Kitchen essentials to whip up a healthy meal anytime

Cooking a great tasting mean that's also healthy only requires having the right ingredients on hand.

Creating a dinner that's both flavorful and healthy might seem like a difficult trick. Some of our favorite foods may not be that good for us and can be filled with things like fats, salt and lots of calories.

But eating well doesn't have to be a difficult balancing act. Keeping your kitchen stocked with healthy essentials can help you whip up a great meal that's also good for you at any time and create something special. The following is a list of good-for-you essential items a well-stocked kitchen should have.

Brown Rice: Real Simple says it's a much healthier alternative to white rice. Brown rice keeps the bran and germ, both of which contain a wealth of nutrients and it's gluten-free as well.

Whole wheat flour: Like brown rice, whole wheat flour is healthier than the white version. It's got more protein and fiber, but fewer calories and carbohydrates, so those rolls or loaves of bread will be better for you.

Canned tomatoes: Whether whole, crushed, diced or pureed, they can liven up any recipe, from pastas to soups. But they're more than that: they contain lycopene, an antioxidant that fights cancer. If possible, buy the sodium-free or low-salt/sodium cans.

Extra virgin olive oil: It's high in monounsaturated fat, which experts at Harvard say is associated with low rates of heart disease. Because it's processed without high heat or chemicals, EVOO has more nutrients and a better, stronger taste. Drizzle it on pasta or pizzas to add an extra shot of flavor.

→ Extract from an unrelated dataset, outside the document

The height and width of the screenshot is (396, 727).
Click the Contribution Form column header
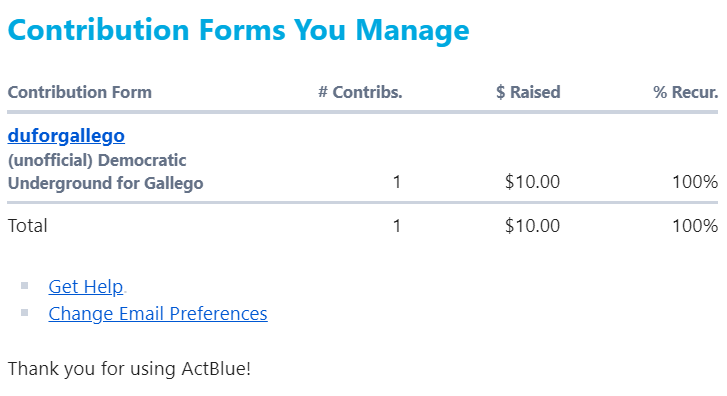[80, 92]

Lentils and dried beans: Both are filled with protein and fiber. Brown lentils are great for a fast meal because they cook quickly and go great with stews and soups. Meanwhile, canned beans contain the same nutrients but take less time to add to a recipe. As with tomatoes, go for the low sodium version if possible.

Whole wheat pasta: It contains almost three times the fiber as regular white flour pasta. It has a bolder taste and texture so make sure to use it with a sauce that has an equally bold flavor like garlic pesto.

Spices: Having a good selection of spices can reduce your need to add salt or sugar to a recipe. And many spices have great health benefits as well. For instance, Fitness reports that turmeric is an anti-inflammatory, cinnamon can help regulate your blood sugar and cumin can aid your immune system.